■ ASSIGNED TASK: Extend the TV series roundup below by writing the next show's title and a paragraph in the same style, beginning after its final sentence.

■ TEXT FOR ANALYSIS:
--- START ---

Fleishman is in Trouble
The HBO adaptation of Taffy Brodesser-Akner’s hit 2019 novel of the same name. Jesse Eisenberg plays Toby Fleishman, whose world begins to unravel when his wife Rachel, Clare Danes, suddenly disappears. All of the major characters are played by actors you remember from roles when they were much younger (others include Josh Radnor, Adam Brody and Lizzy Caplan), which makes this meditation on the shock of suddenly finding yourself middle-aged all the more effective.
Beef
Two strangers, Amy and Danny, come across each other in their cars when they are having really bad days. This chance meeting—and the incident of road rage that follows—triggers an increasingly horrifying series of events as Amy (Ali Wong) and Danny (Steven Yeun) both seek to take their revenge on each other. Tightly plotted and very bingeable, the series is about anger, existential despair and the terrible things people do in the heat of the moment.

--- END ---

■ STUDY MATERIAL:
--- START ---

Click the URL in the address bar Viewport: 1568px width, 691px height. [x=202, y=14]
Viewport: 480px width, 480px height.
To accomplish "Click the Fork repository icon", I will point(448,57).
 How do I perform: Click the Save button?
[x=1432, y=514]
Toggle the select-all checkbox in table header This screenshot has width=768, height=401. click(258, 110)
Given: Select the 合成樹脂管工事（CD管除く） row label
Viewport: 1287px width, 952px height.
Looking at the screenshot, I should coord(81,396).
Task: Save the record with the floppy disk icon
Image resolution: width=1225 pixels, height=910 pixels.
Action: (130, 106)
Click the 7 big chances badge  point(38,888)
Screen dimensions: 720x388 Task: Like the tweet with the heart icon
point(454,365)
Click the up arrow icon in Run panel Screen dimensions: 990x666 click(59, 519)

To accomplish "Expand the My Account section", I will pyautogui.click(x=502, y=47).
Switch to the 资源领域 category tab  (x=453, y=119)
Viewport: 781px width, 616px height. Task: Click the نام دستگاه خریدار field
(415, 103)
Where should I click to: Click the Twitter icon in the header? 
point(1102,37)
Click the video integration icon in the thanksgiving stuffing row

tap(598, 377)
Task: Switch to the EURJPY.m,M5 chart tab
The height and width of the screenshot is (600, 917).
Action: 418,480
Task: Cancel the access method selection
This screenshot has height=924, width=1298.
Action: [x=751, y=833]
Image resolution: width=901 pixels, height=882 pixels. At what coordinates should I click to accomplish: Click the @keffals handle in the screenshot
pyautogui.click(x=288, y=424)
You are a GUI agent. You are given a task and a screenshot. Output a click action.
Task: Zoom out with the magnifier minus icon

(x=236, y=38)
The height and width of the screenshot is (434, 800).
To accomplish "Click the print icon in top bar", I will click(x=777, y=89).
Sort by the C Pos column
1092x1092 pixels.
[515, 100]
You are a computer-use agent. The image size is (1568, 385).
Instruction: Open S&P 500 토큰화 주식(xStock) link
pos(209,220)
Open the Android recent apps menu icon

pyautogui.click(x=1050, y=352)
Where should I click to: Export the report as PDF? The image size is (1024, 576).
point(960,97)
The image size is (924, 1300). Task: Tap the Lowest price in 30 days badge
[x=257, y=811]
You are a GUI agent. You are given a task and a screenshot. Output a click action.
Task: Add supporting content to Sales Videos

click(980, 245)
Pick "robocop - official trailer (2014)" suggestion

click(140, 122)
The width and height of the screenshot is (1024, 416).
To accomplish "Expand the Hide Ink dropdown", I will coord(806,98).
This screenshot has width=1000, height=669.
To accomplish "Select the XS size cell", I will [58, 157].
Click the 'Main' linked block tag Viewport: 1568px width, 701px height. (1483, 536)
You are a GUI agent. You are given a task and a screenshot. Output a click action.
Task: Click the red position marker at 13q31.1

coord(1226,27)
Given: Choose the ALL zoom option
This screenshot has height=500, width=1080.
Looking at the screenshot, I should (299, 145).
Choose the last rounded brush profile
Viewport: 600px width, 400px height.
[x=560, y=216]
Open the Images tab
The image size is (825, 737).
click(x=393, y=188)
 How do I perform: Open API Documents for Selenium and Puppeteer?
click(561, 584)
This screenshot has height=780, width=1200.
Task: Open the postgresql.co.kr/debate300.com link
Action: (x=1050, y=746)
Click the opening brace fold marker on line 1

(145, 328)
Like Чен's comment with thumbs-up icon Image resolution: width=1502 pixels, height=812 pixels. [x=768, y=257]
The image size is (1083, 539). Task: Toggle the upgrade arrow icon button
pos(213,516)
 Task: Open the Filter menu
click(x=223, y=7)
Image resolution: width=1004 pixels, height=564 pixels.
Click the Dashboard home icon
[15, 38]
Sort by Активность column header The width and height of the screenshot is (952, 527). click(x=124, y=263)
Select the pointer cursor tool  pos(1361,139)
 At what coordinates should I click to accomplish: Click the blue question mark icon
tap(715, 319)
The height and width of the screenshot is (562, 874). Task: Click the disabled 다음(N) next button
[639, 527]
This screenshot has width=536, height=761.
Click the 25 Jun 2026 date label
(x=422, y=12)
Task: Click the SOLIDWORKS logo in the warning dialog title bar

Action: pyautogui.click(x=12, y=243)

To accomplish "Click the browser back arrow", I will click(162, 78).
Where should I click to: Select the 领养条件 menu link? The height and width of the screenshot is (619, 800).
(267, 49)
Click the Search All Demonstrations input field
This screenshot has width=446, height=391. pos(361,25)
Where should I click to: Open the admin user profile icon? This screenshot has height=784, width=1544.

--- END ---

■ RESPONSE BOX:
The Curse
The Curse, a collaboration between Nathan Fielder and Benny Safdie, is a Marmite show, for sure. If you found Fielder’s other shows, like Nathan for You, too cringe-inducing, you won’t like it. If you found the Safdie brothers’ Uncut Gems too nerve-wracking, you won’t like it either. It’s difficult viewing, but well worth it, in my view. It’s about a couple, played by Fielder and Emma Stone, who are trying to get their TV show about flipping environmentally sustainable houses in a deprived neighbourhood made. It’s an effective satire of white saviour do-gooding, but becomes much more—and much, much weirder. The finale is astonishing.